[EXERCISE BRIEF]
Pick out each line of the material below that contains the word "chevron", and copy those lines.

[DATASET CONTENT]
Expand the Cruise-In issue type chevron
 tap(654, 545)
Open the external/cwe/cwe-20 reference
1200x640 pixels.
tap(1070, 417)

[TASK SOLUTION]
Expand the Cruise-In issue type chevron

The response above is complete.